Find each line of the entries with the string "header", please, and copy it.

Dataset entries
-.-.-

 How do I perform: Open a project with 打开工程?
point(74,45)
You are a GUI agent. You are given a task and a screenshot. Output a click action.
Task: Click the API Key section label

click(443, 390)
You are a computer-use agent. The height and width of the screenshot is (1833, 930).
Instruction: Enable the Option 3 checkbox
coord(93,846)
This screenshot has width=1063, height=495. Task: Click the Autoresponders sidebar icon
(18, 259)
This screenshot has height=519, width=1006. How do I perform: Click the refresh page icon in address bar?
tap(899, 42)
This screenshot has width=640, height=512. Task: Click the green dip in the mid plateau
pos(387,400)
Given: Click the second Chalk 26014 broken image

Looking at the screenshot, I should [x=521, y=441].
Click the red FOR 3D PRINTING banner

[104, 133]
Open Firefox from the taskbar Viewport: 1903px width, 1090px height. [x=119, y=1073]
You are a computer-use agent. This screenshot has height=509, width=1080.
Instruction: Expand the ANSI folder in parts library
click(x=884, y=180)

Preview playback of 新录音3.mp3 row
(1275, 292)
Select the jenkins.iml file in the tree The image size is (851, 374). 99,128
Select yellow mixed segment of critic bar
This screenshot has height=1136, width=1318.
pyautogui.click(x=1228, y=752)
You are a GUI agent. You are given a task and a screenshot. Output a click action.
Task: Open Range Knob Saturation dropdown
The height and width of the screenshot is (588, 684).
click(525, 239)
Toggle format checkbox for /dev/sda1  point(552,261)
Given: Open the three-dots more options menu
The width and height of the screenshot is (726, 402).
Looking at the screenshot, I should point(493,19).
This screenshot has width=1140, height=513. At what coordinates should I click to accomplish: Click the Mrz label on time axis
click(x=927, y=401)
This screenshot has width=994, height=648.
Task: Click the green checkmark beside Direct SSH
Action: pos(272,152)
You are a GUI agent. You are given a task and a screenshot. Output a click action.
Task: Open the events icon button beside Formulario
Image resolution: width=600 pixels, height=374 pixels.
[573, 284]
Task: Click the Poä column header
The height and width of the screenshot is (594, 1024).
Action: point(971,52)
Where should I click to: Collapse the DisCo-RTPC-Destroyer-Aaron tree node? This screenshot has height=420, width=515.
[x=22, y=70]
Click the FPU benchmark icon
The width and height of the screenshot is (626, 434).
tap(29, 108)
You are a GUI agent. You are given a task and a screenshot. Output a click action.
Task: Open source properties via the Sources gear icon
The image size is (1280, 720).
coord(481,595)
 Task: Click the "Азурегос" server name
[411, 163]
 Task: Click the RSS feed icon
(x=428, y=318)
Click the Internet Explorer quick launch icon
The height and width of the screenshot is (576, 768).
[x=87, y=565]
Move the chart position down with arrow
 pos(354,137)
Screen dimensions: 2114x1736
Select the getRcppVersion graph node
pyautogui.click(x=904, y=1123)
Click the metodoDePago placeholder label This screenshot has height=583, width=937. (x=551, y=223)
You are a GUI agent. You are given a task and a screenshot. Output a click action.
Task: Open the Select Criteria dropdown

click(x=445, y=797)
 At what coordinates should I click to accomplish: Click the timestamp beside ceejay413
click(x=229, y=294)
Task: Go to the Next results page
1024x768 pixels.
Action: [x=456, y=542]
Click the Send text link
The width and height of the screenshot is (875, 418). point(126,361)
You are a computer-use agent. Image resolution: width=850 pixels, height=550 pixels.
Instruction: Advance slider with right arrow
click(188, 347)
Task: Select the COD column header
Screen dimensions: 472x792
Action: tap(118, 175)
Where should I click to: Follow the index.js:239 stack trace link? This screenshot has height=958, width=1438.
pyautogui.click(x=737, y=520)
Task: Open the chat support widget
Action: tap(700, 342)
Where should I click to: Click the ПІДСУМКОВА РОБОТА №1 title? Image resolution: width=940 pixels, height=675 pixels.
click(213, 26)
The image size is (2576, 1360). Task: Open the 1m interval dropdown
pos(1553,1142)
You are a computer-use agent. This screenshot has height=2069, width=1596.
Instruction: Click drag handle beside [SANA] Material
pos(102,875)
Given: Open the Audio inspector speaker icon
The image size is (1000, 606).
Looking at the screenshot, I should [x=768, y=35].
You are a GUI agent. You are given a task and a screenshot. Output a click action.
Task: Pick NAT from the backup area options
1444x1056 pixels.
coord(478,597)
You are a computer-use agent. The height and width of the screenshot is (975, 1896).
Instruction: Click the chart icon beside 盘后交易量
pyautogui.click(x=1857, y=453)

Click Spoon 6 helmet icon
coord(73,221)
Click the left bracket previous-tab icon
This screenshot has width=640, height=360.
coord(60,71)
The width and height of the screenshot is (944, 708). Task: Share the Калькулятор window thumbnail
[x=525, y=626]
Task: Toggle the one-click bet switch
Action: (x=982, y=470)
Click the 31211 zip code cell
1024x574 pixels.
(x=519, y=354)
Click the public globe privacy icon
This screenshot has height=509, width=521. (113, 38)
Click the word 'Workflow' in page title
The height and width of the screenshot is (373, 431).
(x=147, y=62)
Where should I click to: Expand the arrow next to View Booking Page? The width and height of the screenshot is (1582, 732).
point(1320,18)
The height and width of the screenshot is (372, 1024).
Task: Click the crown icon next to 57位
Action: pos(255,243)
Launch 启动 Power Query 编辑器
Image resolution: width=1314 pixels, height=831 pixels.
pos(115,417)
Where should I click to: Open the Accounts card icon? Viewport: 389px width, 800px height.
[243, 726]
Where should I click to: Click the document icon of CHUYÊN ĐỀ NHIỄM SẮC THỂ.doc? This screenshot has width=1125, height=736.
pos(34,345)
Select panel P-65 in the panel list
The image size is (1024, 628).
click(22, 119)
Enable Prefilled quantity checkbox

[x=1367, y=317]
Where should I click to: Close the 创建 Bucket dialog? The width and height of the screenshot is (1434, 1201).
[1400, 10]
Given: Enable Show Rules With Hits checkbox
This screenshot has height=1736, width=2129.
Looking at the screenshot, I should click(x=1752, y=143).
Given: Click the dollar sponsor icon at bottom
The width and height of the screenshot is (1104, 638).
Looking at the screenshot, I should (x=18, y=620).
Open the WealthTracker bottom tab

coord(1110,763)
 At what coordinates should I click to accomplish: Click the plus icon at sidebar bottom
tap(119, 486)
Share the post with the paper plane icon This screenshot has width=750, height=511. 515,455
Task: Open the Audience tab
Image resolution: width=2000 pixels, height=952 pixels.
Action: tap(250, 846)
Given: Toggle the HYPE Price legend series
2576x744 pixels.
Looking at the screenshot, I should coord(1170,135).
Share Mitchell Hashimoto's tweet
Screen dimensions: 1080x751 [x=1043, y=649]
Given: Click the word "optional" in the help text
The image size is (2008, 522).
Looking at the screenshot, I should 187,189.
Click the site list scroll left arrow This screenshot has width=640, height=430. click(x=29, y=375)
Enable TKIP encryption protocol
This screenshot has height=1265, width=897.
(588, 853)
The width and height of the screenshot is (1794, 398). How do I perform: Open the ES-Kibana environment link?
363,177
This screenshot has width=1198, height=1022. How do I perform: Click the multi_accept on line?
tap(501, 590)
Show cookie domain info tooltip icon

-.-.-

Reply =
Task: Click the Poä column header
Task: Select the COD column header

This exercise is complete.